With that in mind, Hamilton called UCCS visual arts professor Matt Barton to discuss the idea of engaging students in a project to design a replacement for the marquee.

"This is not a money-changing-hands kind of thing," Hamilton said to Barton. "It'll help your students get some real-world experience and also give us some great ideas to move forward with."

Barton said he believed this would be a hugely beneficial learning experience for his students and a good career résumé portfolio piece for them. It was an opportunity not to be missed.

This was an opportunity to give them an expericnce they wouldn't get elsewhere, Barton said.

"If they've done something like this along the way, when they graduate there are opportunities that come up where they can show a completed public work."

Hamilton said he initially provided Barton's team of students with a handbook describing the history and timeline of Peterson and the 21st SW, which they used to design and create various illustrations and models. Many students also used the 21st SW shield colors of yellow, blue and red in their work.

Representing Peterson AFB leadership, the Col. Reginald Ash, 21st Mission Support Group commander and several Peterson AFB facilities architects went on the trip to the visual arts sculpture department on the UCCS campus. There they attended a presentation by the students on their individual design concepts.

Concepts ranged widely from painted or powder coated metals to glass and brushed aluminum. Lighting was also considered, mostly solar powered types.

Some students felt an interactive piece would be of value to viewers while others created an abstract. One student's vision was to have an actual outdoor room-like structure that would blend in with the stars at night.

The students attempted to create their designs in such a way to describe the 21st SW mission or Air Force core values.

"The goal of my sculpture is to align the work with the Airmen's Creed using light, color and form," said sculpture student Su Cho.

Ash and the 21st CES architects reviewed all the student's individual works and asked questions to ensure they understood what each student's vision represented. He was impressed.

"Had my people brought me any single one of these and said 'hey boss, here's what we picked,' I would have said 'well that's great, spot on,'" said Ash. "From my perspective it's all really great work and I'll be looking where I can put more of these things on the base."

After the presentation, Barton offered to send copies of all student work for review by Col.
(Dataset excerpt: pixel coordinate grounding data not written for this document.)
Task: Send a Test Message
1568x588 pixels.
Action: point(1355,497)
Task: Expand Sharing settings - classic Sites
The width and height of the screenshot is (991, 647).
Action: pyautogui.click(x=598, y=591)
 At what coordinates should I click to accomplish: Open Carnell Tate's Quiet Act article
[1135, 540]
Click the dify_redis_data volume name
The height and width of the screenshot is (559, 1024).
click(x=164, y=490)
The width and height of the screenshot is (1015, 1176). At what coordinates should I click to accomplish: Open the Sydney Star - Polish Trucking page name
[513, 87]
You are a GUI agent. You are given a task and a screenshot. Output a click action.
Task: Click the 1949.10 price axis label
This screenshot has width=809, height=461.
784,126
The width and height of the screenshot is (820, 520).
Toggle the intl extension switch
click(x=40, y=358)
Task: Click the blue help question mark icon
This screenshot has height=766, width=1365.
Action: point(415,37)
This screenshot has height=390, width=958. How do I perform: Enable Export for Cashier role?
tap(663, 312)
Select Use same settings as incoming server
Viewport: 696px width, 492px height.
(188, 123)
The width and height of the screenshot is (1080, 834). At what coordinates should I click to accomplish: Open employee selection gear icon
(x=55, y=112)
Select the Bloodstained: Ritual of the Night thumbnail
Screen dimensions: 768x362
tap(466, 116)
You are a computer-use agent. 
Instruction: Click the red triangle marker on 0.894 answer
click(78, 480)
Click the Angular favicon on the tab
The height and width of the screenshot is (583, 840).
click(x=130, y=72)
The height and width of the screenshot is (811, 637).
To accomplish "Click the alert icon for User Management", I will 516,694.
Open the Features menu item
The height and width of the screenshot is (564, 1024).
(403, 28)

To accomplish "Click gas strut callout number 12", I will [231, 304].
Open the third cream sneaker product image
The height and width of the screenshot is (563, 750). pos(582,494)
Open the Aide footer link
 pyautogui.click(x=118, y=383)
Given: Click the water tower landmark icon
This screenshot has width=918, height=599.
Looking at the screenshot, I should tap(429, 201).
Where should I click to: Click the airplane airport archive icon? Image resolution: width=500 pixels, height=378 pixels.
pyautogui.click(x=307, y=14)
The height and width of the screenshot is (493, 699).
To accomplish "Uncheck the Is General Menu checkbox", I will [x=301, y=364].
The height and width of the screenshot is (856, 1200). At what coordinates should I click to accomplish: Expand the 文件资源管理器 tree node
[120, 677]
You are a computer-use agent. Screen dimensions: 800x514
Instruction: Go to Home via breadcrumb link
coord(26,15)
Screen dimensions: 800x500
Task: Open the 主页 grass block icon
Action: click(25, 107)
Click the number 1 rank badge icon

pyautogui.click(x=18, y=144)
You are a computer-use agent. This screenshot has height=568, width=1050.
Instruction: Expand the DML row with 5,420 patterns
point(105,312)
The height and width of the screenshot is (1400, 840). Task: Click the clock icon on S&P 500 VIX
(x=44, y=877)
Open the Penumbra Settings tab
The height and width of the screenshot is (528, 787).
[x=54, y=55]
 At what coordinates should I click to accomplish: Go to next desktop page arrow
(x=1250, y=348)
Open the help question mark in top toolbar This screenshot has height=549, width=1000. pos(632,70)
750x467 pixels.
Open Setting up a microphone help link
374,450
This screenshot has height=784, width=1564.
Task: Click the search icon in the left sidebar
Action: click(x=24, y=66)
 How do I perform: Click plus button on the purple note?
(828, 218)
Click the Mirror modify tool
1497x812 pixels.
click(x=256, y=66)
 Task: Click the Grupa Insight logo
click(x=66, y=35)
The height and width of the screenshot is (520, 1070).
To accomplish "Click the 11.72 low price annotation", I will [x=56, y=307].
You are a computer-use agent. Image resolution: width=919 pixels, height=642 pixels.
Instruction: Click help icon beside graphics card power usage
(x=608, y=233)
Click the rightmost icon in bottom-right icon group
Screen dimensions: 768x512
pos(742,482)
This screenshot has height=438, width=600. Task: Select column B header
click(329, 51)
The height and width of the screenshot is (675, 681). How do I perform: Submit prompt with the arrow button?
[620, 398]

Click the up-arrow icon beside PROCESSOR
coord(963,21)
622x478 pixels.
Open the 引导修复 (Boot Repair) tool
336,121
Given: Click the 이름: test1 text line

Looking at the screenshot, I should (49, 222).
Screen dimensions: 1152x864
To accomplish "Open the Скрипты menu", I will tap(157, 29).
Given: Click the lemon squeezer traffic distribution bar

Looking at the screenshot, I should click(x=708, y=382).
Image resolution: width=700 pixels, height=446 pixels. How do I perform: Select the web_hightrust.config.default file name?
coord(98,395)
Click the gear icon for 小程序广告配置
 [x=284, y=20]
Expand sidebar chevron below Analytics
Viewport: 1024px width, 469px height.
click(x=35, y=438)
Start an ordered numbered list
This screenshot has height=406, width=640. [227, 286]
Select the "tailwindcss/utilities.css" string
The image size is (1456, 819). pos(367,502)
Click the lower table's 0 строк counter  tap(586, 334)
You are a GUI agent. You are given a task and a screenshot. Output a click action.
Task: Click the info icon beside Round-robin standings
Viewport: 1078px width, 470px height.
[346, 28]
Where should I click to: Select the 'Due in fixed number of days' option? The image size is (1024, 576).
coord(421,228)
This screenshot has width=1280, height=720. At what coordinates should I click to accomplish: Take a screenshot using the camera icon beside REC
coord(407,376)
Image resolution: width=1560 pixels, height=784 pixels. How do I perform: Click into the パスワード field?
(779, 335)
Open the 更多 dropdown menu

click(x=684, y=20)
Douglas A. Schiess, 21st SW Commander, who may decide to pick one of the designs to place on the old marquee's pedestal.

Barton said he hopes the partnership continues even if no design is selected, and that future students are given more opportunities like this.

If one of the designs is selected and funded, that student will have designed a legacy sculpture on a very important asset to the Air Force as well as the city of Colorado Springs - Peterson Air Force Base.